A global practitioner of sound, language, and Black Atlantic thought, Lynnée Denise is an Amsterdam-based writer and interdisciplinary artist from Los Angeles, California. Shaped by her parent’s record collection and the 1980s, Denise’s work traces and foregrounds the intimacies of underground nightclub movements, music migration, and bass culture in the African Diaspora. She coined the term DJ Scholarship in 2013, which explores how knowledge is gathered, interpreted, and produced through a conceptual and theoretical framework, shifting the role of the DJ from a party purveyor to an archivist and cultural worker. A doctoral student in the Department of Visual Culture at the Goldsmiths University of London, Denise’s research contends with how iterations of sound system culture construct a living archive and refuge for a Black queer diaspora.

Lynnée Denise was the 2022 Sterling Brown Distinguished Visiting Professor at Williams College. In addition, she is the recipient of numerous global residencies and lecturer positions– including at Stanford University, UCLA, and Spelman College– Denise’s artistic interdisciplinary teachings harness music as a medium for critical dialogue and public scholarship on how to transform the way that Black music is understood in its social context and beyond entertainment.

Her work has been featured in various cultural and academic institutions worldwide, including the Tate Modern in London, Iziko South African Museum in Cape Town, Savvy Contemporary Gallery in Berlin, Brown University, Princeton University, and the Broad Museum in Los Angeles.
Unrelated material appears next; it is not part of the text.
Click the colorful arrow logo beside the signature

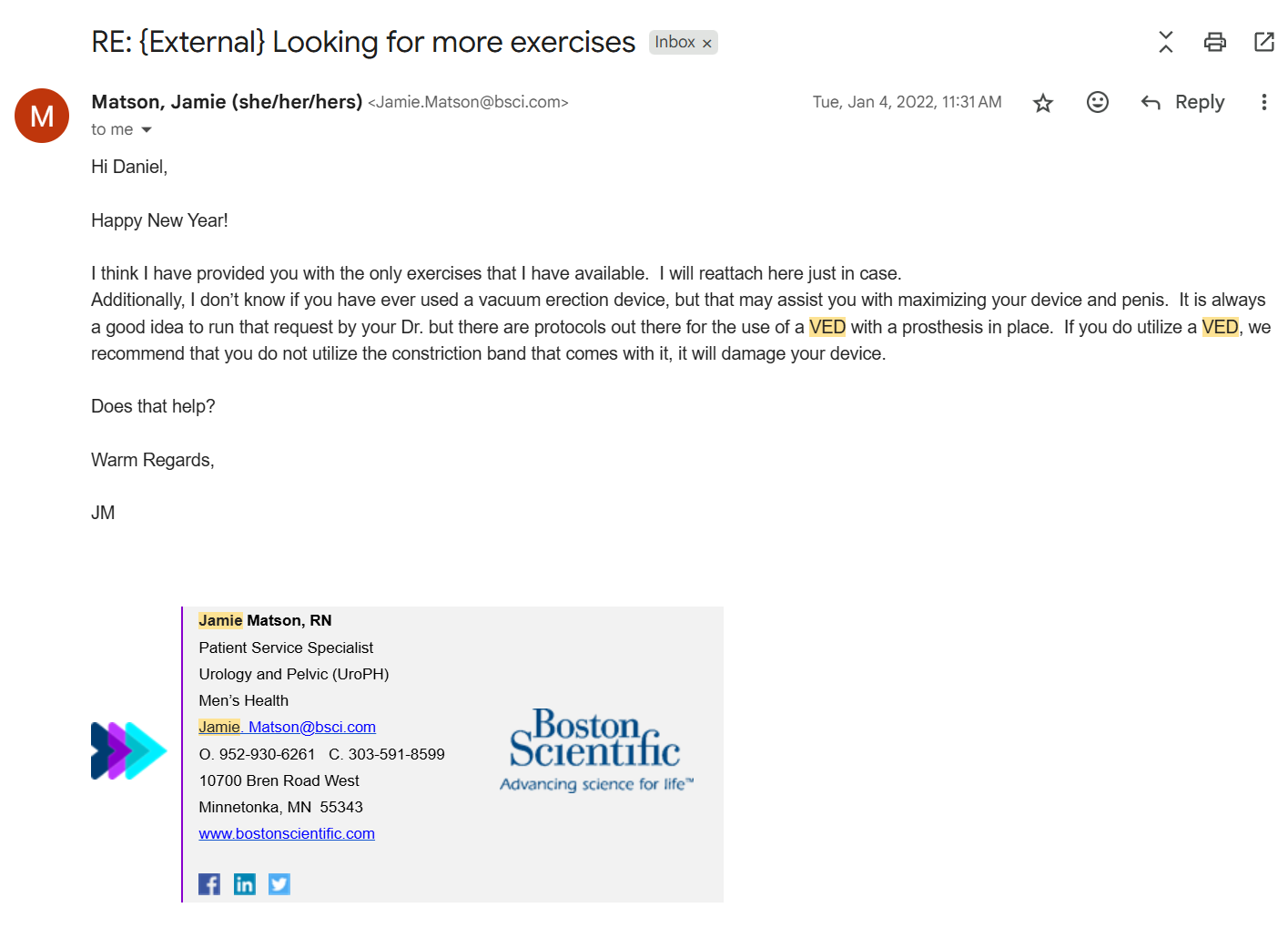click(x=129, y=750)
Her literary essays have been published in venues such as Harper’s Bazaar, the Los Angeles Times, Oprah Daily, and the Los Angeles Review of Books.
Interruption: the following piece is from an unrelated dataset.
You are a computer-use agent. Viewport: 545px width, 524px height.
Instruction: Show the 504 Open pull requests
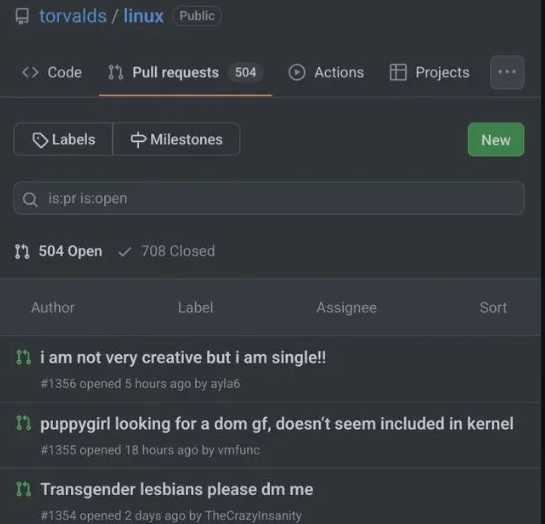(59, 251)
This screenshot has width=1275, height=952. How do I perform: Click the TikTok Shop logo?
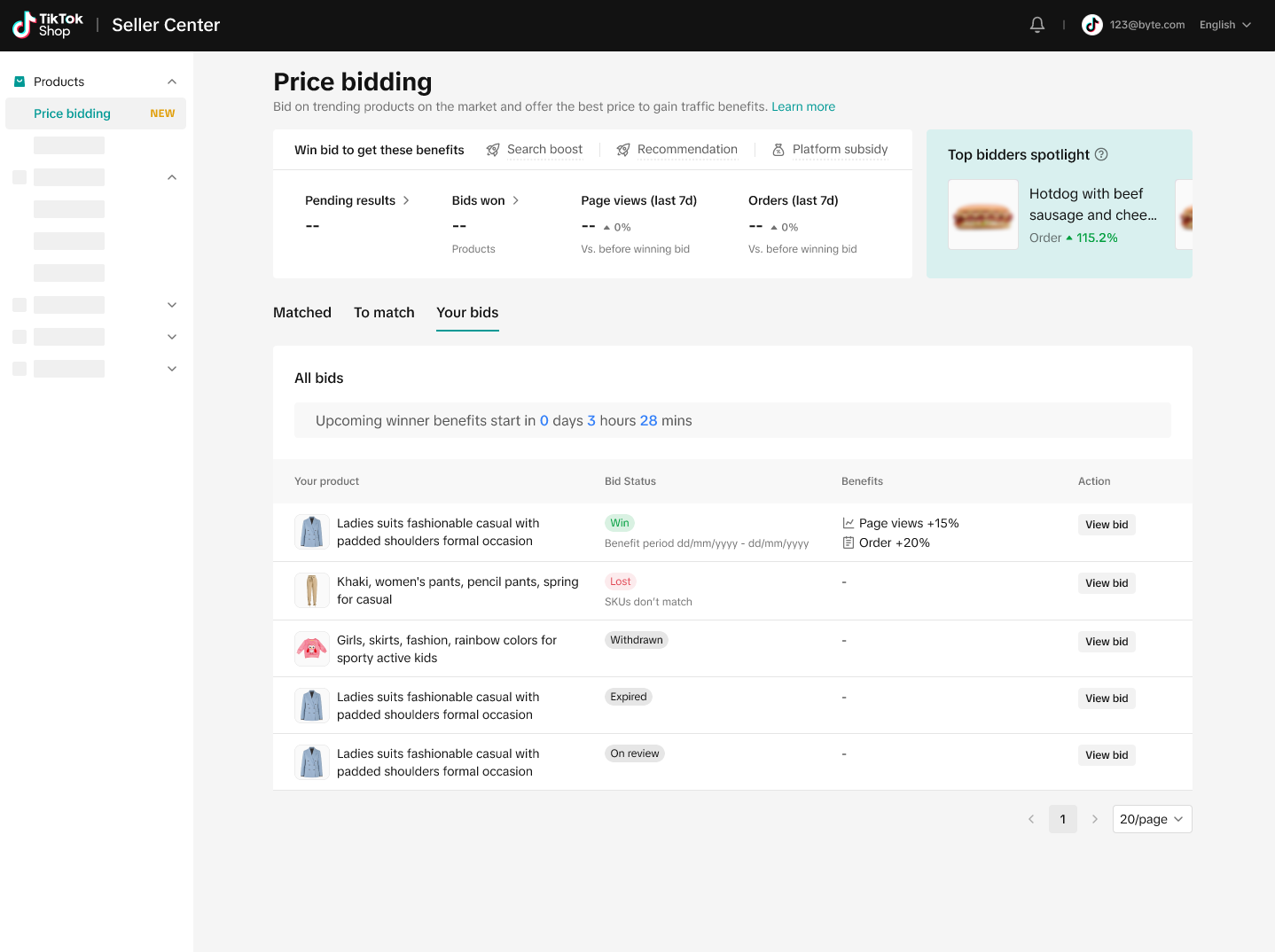[48, 25]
Denise is at the helm of many groundbreaking artistic and academic productions, including After the Last Dance, the first and only Michael Jackson conference with The Schomburg Center for Research in Black Culture, The School of Prince with the Los Angeles Public Library, and Aretha Franklin’s Amazing Grace: From Detroit to Watts: the first conference dedicated solely to the musical life of The Queen of Soul with the UCLA African American Studies Department.